Donc il est logique que personne n'arrive à passer nulle part. Même chaos sur l'hippodrome de Moidrey qui n'a qu'un minuscule passage d'accès ou 2 bus ne peuvent pas se croiser... Donc après 25minutes d'attente dans un bus sous la canicule (avec des malaises dus à la chaleur pour certains) nous pouvons enfin espérer faire quelques mètres et 1/2 heure nous suffit a peine à sortir du parking direction Cancale...

 Avouez que des règles de circulation mieux pensées, un accès restreint voire interdit au site pendant la course auraient grandement facilité les choses. Mais c'aurait été trop simple de vouloir organiser ou réguler la circulation... 

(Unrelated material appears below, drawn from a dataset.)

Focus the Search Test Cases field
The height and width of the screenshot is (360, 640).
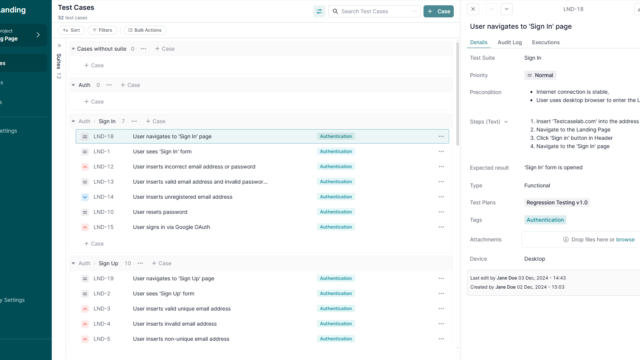coord(374,11)
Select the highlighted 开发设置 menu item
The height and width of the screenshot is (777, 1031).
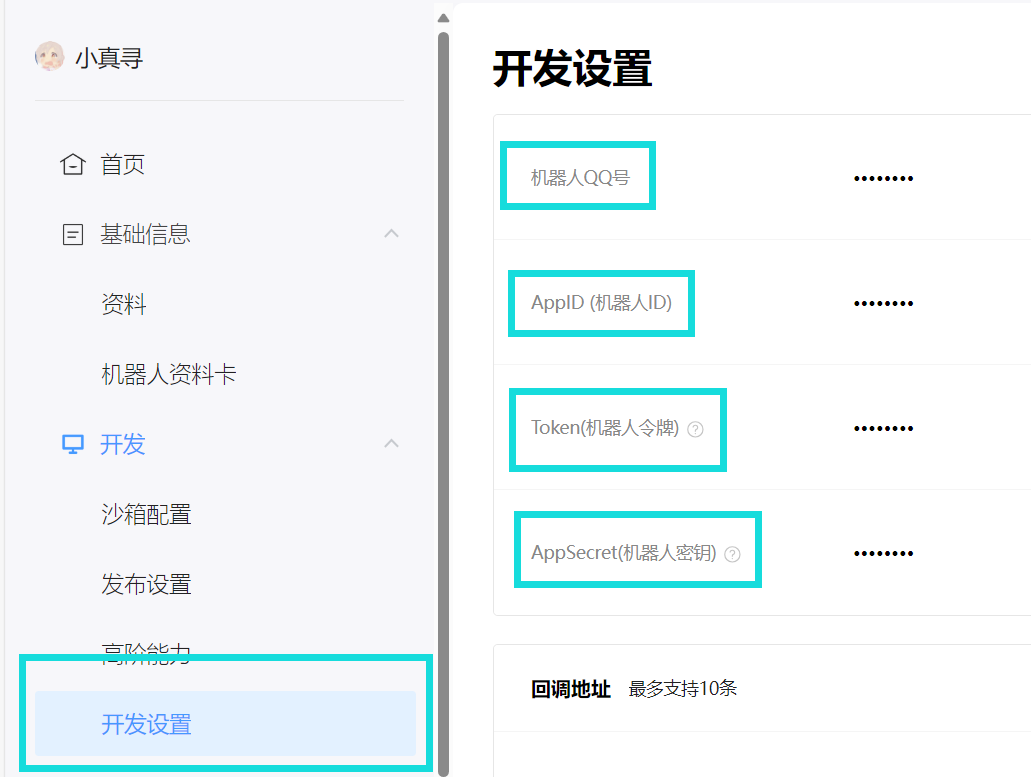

Tant bien que mal nous arrivons a Cancale, courrons pour récupérer la voiture (vu qu'on n'a pas fait 30km on est encore bien en jambes!) et retourner à l'hotel se doucher en moins de 3mins pour foncer à l'aéroport de Rennes car il ne reste qu'une heure pour y arriver, rendre la voiture de location, enregistrer nos bagages et rejoindre l'avion.... Nous sommes rentrés à bon port, frustrés, déçus et extenués mais motivés pour s'inscrire au premier marathon qui vient histoire de passer la ligne d'arrivée et évacuer la frustration. En tous cas, on ne reviendra pas au Mont St Michel pour le marathon, sauf le jour oú les organisateurs seront mieux préparés.

Finalement, c'est vrai - la douche n'était vraiment pas nécessaire!